A hefty part of designing a relational database is dividing the data elements into related tables. Once you're ready to start working with the data, you rely on relationships between the tables to pull the data together in meaningful ways. For instance, order information is useless unless you know which customer placed a particular order. By now, you probably realize that you don't store customer and order information in the same table. Instead, you store order and customer data in two related tables and then use a relationship between the two tables to view each order and its corresponding customer information at the same time. If normalized tables are a relational database's foundation, then relationships are the cornerstone.
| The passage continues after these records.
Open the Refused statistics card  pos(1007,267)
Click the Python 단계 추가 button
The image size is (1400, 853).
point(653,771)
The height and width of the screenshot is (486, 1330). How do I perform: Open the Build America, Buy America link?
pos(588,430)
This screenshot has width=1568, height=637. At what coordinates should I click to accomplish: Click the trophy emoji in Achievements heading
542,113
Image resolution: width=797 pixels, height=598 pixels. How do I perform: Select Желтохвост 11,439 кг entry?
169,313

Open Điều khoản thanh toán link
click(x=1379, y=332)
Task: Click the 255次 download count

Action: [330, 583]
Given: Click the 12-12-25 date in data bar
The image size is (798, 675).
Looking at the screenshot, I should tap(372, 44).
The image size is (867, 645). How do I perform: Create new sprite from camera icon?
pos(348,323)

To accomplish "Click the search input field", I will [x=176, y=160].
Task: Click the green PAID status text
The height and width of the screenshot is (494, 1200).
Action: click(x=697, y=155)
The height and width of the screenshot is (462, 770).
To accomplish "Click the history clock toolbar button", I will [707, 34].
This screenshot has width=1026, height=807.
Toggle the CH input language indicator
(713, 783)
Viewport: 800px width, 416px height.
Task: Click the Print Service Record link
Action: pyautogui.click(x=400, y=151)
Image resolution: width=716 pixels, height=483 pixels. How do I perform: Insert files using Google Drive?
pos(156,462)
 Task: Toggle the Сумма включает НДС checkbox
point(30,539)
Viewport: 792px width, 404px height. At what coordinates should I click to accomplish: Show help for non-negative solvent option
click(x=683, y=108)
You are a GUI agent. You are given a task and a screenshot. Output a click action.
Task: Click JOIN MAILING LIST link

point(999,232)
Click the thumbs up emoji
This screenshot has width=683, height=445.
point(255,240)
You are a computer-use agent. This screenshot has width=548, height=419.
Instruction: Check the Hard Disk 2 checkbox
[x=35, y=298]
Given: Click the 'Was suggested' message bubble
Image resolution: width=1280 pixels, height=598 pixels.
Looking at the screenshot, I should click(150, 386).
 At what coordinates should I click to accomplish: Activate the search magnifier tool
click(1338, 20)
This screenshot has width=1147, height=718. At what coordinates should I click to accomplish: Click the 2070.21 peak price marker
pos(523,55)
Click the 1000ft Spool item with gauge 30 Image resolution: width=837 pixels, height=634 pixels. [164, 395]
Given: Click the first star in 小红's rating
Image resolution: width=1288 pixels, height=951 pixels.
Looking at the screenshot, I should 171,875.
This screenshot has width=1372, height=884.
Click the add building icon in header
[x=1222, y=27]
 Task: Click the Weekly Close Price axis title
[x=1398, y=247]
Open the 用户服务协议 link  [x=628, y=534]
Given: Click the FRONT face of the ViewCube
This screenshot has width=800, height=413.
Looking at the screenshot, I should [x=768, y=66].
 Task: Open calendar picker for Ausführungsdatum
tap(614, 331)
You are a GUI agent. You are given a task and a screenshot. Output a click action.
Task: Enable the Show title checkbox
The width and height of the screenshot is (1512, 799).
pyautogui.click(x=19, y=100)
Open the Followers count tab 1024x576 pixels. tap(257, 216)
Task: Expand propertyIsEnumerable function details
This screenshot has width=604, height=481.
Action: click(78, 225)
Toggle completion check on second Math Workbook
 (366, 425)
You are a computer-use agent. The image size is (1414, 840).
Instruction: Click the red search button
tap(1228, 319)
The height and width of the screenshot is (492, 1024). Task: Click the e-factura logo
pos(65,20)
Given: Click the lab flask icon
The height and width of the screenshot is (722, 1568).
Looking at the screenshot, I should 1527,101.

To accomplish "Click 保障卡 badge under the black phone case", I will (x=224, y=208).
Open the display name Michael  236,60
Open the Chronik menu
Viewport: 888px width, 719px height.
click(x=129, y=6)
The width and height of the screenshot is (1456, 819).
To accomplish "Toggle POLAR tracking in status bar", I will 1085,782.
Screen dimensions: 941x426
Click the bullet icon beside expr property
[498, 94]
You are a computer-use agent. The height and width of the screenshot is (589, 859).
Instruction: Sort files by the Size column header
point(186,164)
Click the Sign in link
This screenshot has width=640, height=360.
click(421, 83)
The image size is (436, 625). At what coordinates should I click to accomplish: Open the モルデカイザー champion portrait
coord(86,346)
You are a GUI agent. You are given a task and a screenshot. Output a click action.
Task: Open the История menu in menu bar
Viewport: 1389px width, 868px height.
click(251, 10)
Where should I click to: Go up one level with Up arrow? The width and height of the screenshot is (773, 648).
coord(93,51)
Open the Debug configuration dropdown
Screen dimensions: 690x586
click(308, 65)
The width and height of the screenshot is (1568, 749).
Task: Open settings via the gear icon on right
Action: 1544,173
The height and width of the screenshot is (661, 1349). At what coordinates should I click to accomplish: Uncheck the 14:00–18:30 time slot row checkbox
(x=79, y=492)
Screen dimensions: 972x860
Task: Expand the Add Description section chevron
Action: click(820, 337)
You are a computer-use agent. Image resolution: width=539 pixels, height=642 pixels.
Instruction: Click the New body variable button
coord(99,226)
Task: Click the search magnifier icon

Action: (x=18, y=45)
Relational database design series
You’re in the middle of the Builder.com relational database design series. The previous installments in this series are:
"Relational databases: The inspiration behind the theory"
"Relational databases: Using normal forms to create databases"
“Relational databases: Applying the First Normal Form”
“Relational databases: Achieving normalization”


Starting point
The following data is used for demonstration in this article. The process of normalizing the data through Boyce-Codd Normal Form (BCNF) produced seven related tables:
Books: {Title*, ISBN, Price}
Authors: {FirstName*, LastName*}
ZIPCodes: {ZIPCode*}
Categories: {Category*, Description}
Publishers: {Publisher*}
States: {State*}
Cities: {City*}

Now it's time to establish just how those tables are related to one another.

Relationship types
You share many relationships with members of your family. For instance, you and your mother are related. You have only one mother, but she may have several children. You and your siblings are related—you may have many brothers and sisters and, of course, they'll have many brothers and sisters as well. If you're married, both you and your spouse have a spouse—each other—but only one at a time. Database relationships are very similar in that they're associations between tables. There are three types of relationships:
  • One-to-one: Both tables can have only one record on either side of the relationship. Each primary key value relates to only one (or no) record in the related table. They're like spouses—you may or may not be married, but if you are, both you and your spouse have only one spouse. Most one-to-one relationships are forced by business rules and don't flow naturally from the data. In the absence of such a rule, you can usually combine both tables into one table without breaking any normalization rules.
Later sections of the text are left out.